Copy out the material below word for word, leaving out the images.

## [Raw data]
▼

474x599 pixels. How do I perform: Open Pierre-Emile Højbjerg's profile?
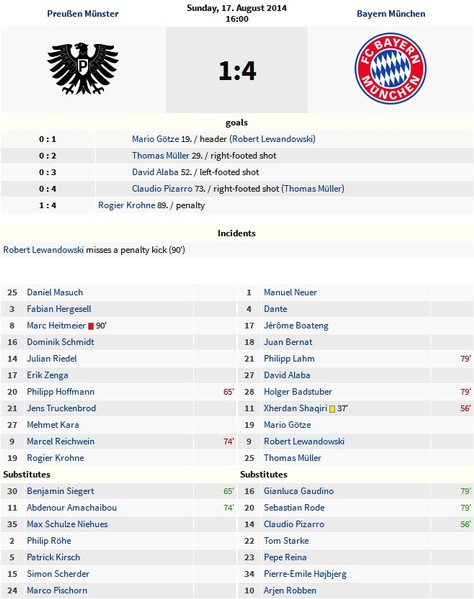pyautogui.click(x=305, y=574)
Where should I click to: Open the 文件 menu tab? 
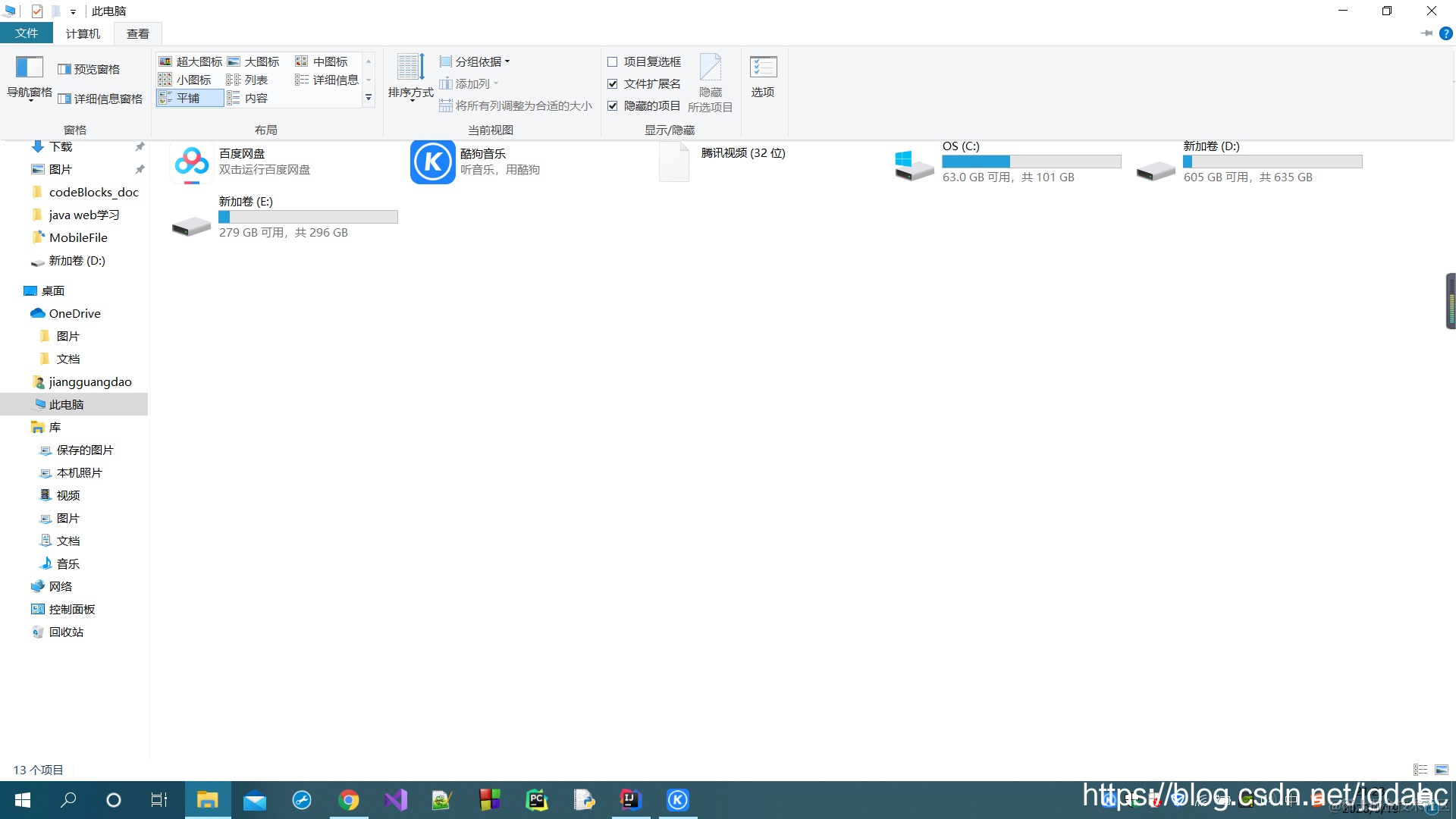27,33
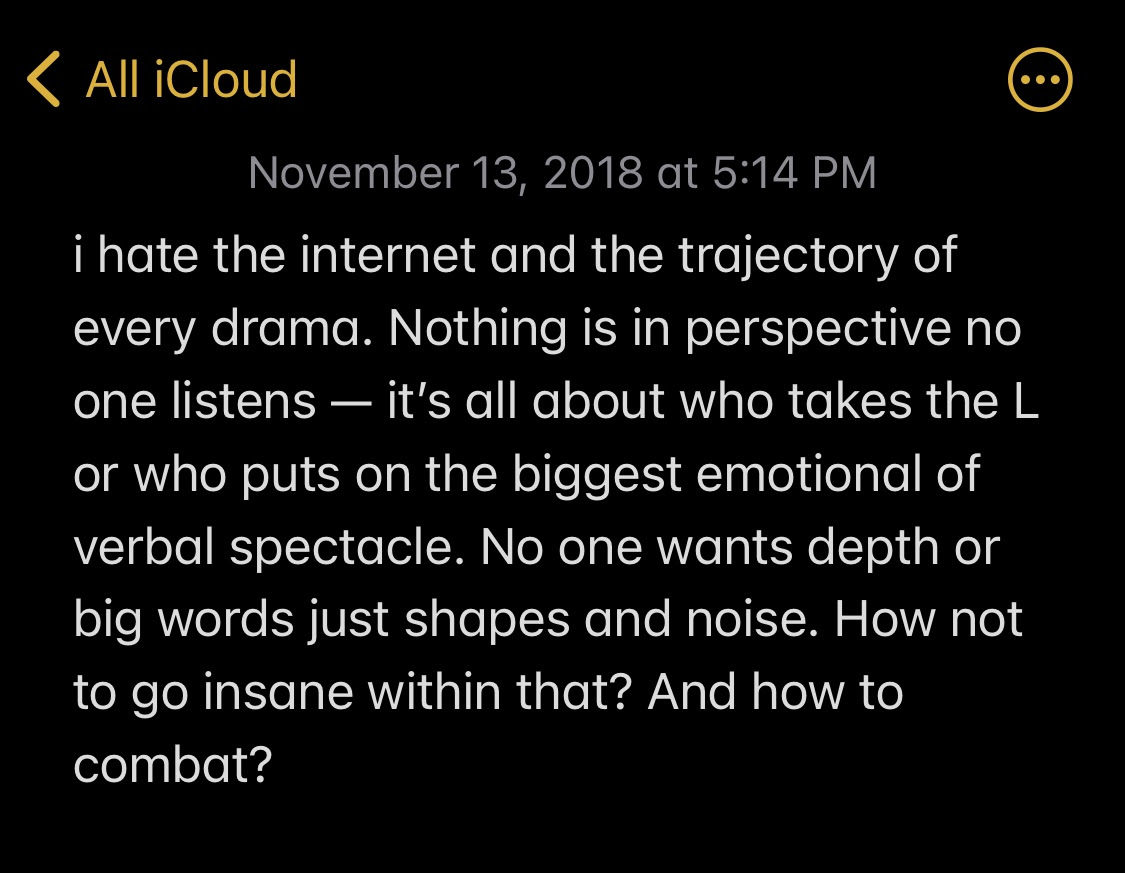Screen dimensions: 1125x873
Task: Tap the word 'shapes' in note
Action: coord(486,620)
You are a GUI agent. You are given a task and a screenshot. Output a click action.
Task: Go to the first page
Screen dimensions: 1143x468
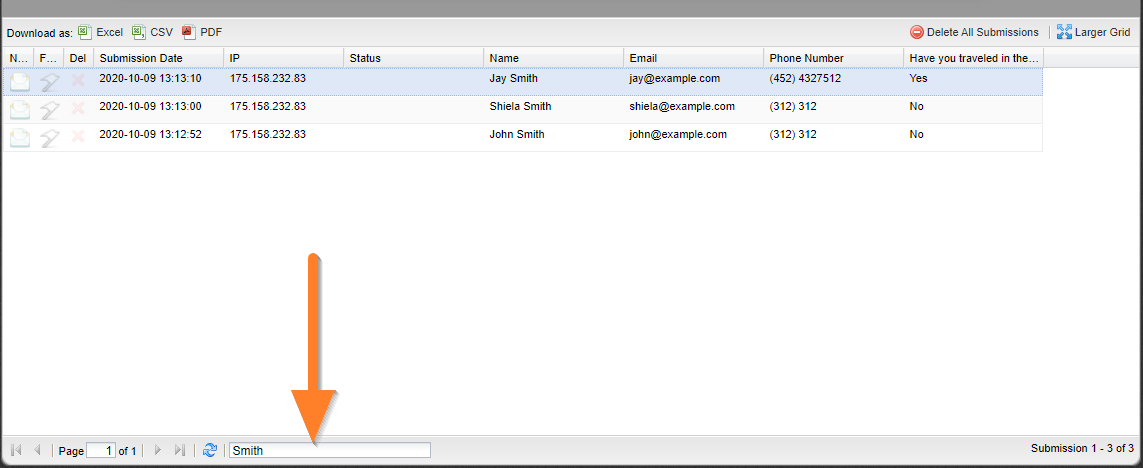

▲

## [Exercise output]
474x599 pixels. How do I perform: Open Pierre-Emile Højbjerg's profile?
pyautogui.click(x=305, y=574)
Where should I click to: Open the 文件 menu tab? 
27,33
Screen dimensions: 1125x873
Task: Tap the word 'shapes' in note
Action: coord(486,620)
You are a GUI agent. You are given a task and a screenshot. Output a click action.
Task: Go to the first page
Screen dimensions: 1143x468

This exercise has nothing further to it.